Cerca de 69 mil famílias da província de Maputo consideradas vulneráveis vão receber um subsídio mensal de 1500 Meticais durante seis meses, para mitigar o impacto causado pela COVID-19. Entretanto o processo de registo dos beneficiários está a ser manchado por infiltrações envolvendo pessoas não habilitadas elegíveis, com a conivência de alguns chefes de quarteirões e secretários dos bairros.

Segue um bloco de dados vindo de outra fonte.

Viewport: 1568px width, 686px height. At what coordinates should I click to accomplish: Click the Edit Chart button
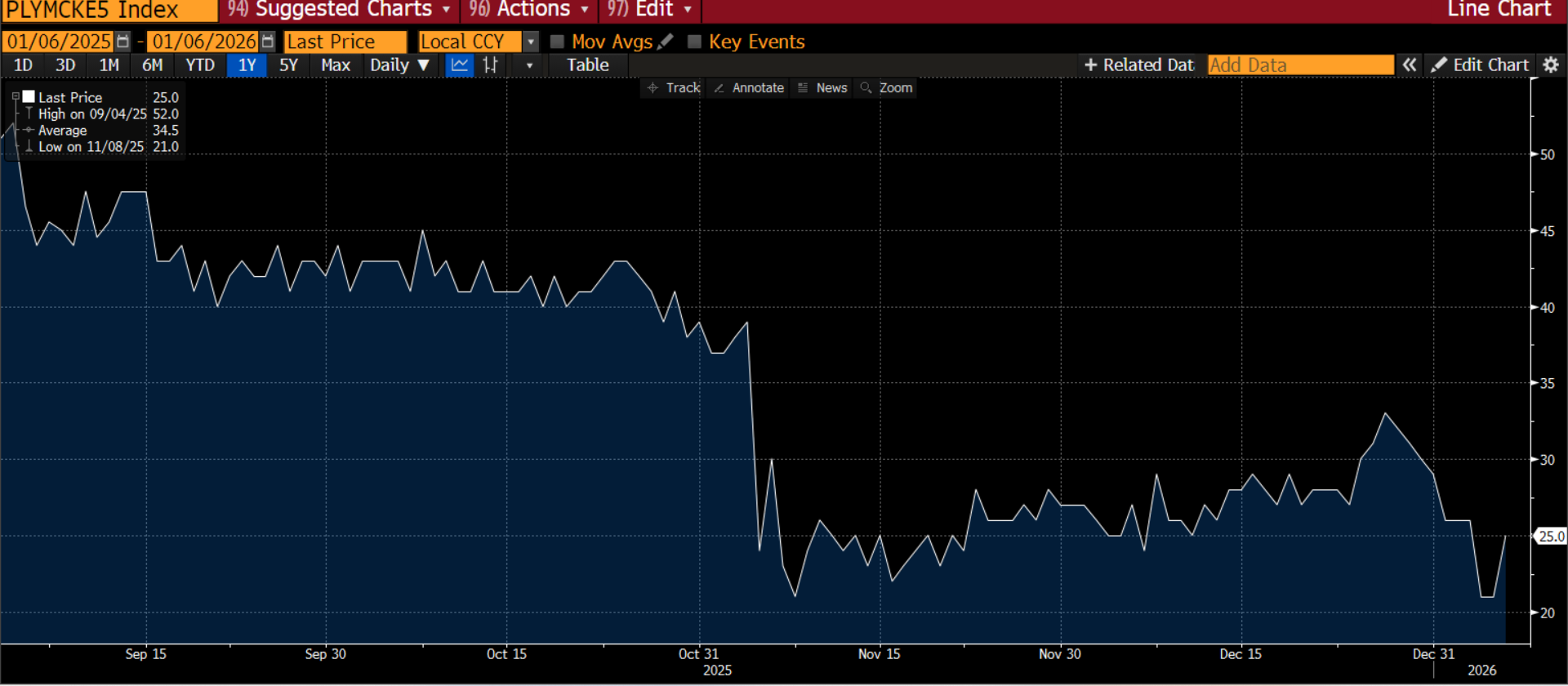click(1480, 65)
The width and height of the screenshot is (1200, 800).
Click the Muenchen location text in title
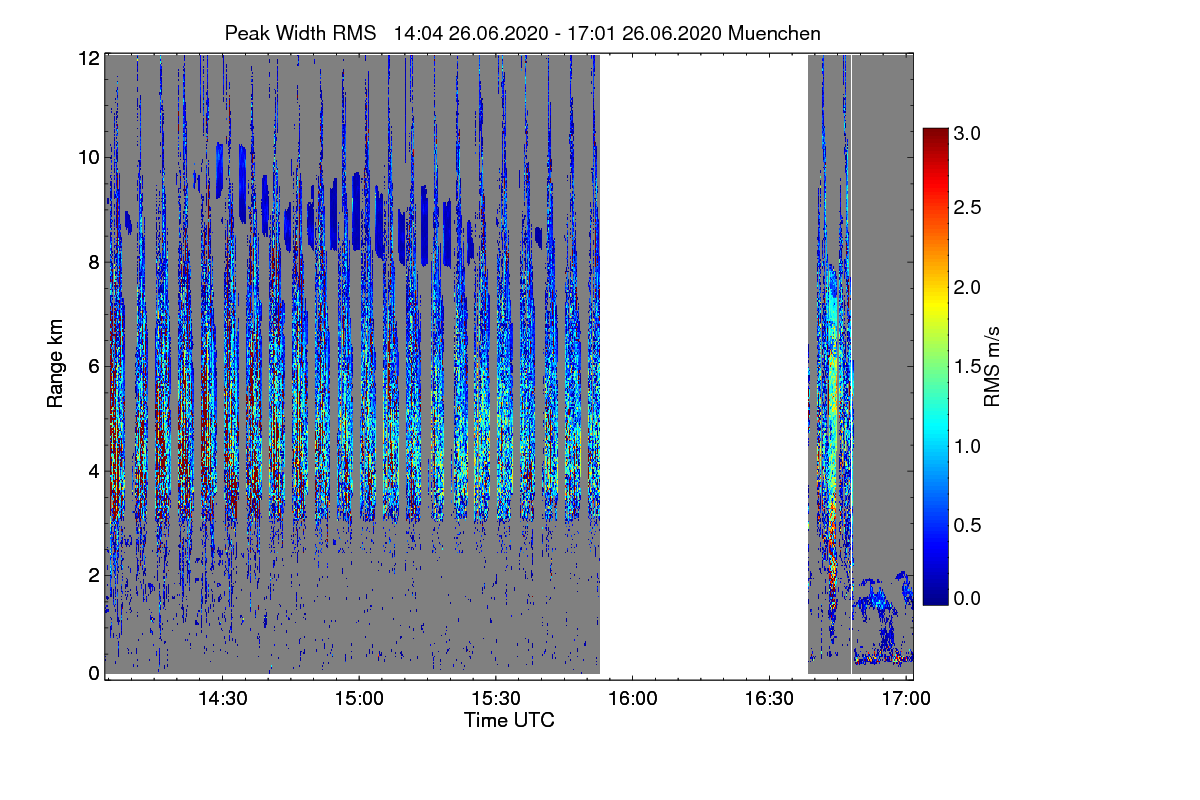[775, 33]
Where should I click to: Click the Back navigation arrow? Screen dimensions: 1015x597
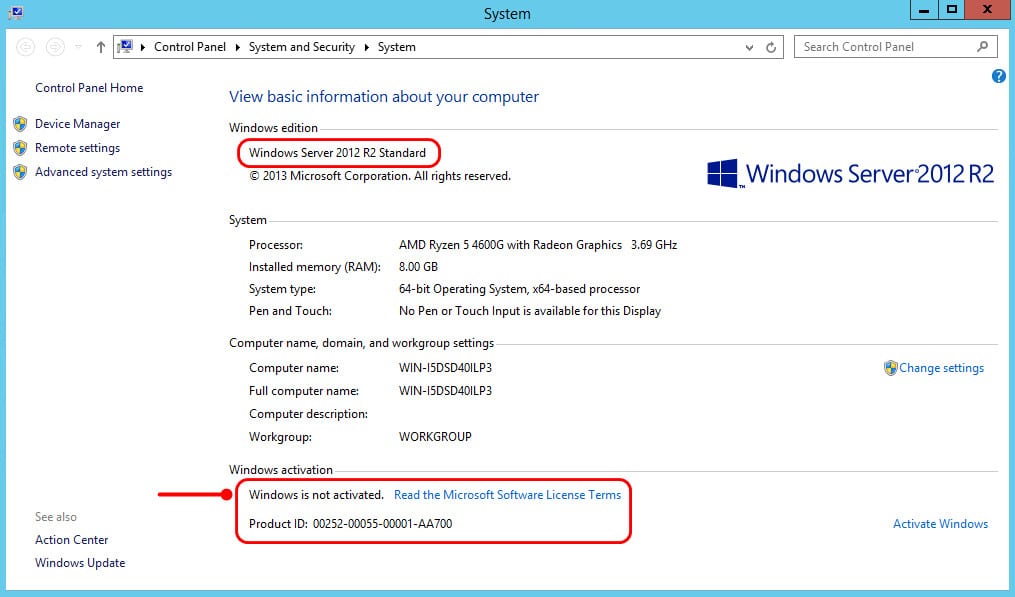tap(25, 47)
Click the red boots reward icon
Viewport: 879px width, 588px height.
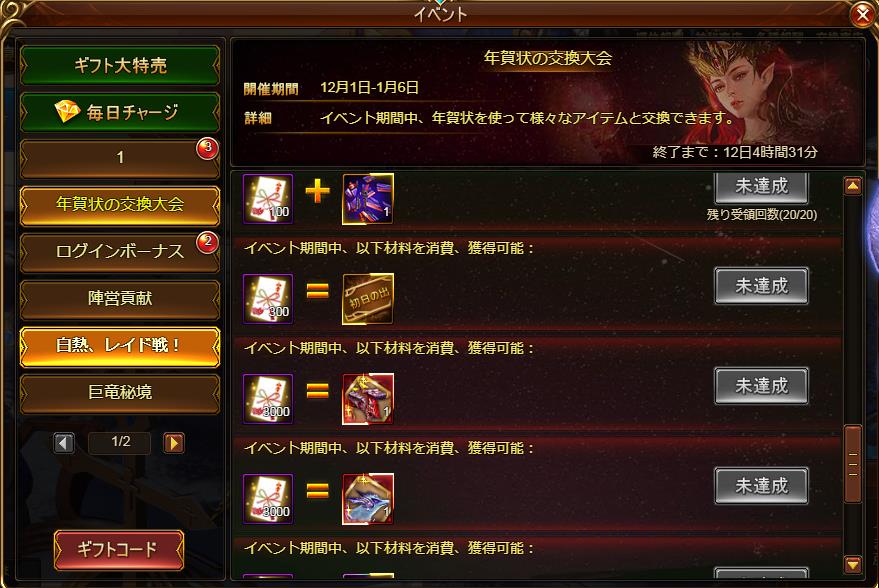(x=368, y=399)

A secretária de Estado da província de Maputo, Vitória Diogo, reuniu esta terça-feira com os secretários dos bairros do Distrito da Matola e funcionários do Instituto Nacional de Acção Social, INAS, para auscultar as opiniões e pontos de vistas, mas também clarificar e explicar os procedimentos para a assistência das famílias consideradas vulneráveis no contexto da COVID-19. Mas foram os próprios secretários dos bairros a contarem que houve o alistamento de pessoas não abrangidas em diferentes Bairros daquele Distrito da Província de Maputo.

Ernesto Alberto, Secretário do Bairro do Boquisso “A” denunciou que o processo de alistamento de famílias gerou agitação no seu bairro, mas segundo ele devido às más praticas derivadas do processo, que tinham a frentes os responsáveis dos bairros. “Quem criou essa situação foi um dos nossos chefes de Quarteirão “6” que durante o registo escreveu as pessoas delas as filhas e não inscreveu uma irmã dele que na verdade precisa desse apoio”. Disse Alberto que também deu a conhecer que a população faz exigências as estruturas do bairro por saberem que alegadamente o dinheiro já esta na posse das autoridades do Bairro que supostamente não é canalizado.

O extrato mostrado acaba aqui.